Dataset excerpts:
↓

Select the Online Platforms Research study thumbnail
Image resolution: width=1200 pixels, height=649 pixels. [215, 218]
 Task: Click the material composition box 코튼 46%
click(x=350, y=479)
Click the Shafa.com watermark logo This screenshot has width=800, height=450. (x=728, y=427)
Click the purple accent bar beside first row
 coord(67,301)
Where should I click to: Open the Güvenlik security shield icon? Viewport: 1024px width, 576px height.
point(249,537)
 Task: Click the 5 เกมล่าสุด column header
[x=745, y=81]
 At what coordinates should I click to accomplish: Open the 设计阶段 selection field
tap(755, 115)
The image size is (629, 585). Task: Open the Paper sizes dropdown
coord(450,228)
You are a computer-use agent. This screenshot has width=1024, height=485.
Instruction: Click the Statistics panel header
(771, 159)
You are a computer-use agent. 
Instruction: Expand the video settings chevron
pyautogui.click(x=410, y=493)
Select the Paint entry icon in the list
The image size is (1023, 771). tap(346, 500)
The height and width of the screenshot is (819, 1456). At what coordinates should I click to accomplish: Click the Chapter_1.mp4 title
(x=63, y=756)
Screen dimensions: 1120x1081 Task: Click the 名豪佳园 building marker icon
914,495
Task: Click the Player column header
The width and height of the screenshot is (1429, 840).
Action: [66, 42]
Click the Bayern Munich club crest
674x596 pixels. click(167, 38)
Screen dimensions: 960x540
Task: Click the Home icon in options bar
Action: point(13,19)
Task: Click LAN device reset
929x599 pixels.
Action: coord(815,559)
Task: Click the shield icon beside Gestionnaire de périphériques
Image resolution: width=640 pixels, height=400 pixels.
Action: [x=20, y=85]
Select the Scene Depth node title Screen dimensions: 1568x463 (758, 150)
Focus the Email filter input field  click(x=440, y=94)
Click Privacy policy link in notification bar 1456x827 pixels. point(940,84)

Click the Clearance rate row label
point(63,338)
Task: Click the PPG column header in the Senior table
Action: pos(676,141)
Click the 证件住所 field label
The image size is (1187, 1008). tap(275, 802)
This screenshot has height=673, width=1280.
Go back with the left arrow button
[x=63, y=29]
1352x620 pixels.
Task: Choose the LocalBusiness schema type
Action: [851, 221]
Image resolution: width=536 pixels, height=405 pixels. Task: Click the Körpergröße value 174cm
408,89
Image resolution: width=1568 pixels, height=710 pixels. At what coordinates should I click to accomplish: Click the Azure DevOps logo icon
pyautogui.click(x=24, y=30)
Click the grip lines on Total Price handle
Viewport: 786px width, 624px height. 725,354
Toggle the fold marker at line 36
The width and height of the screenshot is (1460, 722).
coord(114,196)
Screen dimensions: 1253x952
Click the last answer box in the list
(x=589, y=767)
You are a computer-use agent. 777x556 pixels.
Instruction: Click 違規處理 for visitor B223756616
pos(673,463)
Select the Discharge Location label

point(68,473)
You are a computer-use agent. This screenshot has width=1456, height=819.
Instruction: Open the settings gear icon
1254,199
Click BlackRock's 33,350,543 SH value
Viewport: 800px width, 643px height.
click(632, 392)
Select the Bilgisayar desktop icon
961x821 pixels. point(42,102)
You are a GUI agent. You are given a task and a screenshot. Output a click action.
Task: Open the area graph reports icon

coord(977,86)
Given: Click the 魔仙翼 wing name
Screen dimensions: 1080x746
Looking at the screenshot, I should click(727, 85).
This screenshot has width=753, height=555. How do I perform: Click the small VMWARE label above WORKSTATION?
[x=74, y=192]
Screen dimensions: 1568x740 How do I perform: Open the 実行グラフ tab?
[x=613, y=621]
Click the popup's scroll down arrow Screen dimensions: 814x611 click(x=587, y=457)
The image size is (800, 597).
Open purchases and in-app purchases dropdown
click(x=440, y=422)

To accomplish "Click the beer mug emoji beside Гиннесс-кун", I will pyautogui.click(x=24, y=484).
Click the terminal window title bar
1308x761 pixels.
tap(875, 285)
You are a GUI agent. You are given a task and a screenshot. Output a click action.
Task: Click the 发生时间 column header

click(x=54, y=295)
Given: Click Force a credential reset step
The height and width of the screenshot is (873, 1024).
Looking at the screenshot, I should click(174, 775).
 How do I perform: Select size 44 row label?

↑

◆ Work item ◆
Search the entries above for lines containing the word "agent", and copy each one.

◆ Response area ◆
You are a computer-use agent. This screenshot has width=1024, height=485.
You are a computer-use agent. 
You are a computer-use agent. 777x556 pixels.
You are a computer-use agent. This screenshot has width=1456, height=819.
You are a GUI agent. You are given a task and a screenshot. Output a click action.
You are a GUI agent. You are given a task and a screenshot. Output a click action.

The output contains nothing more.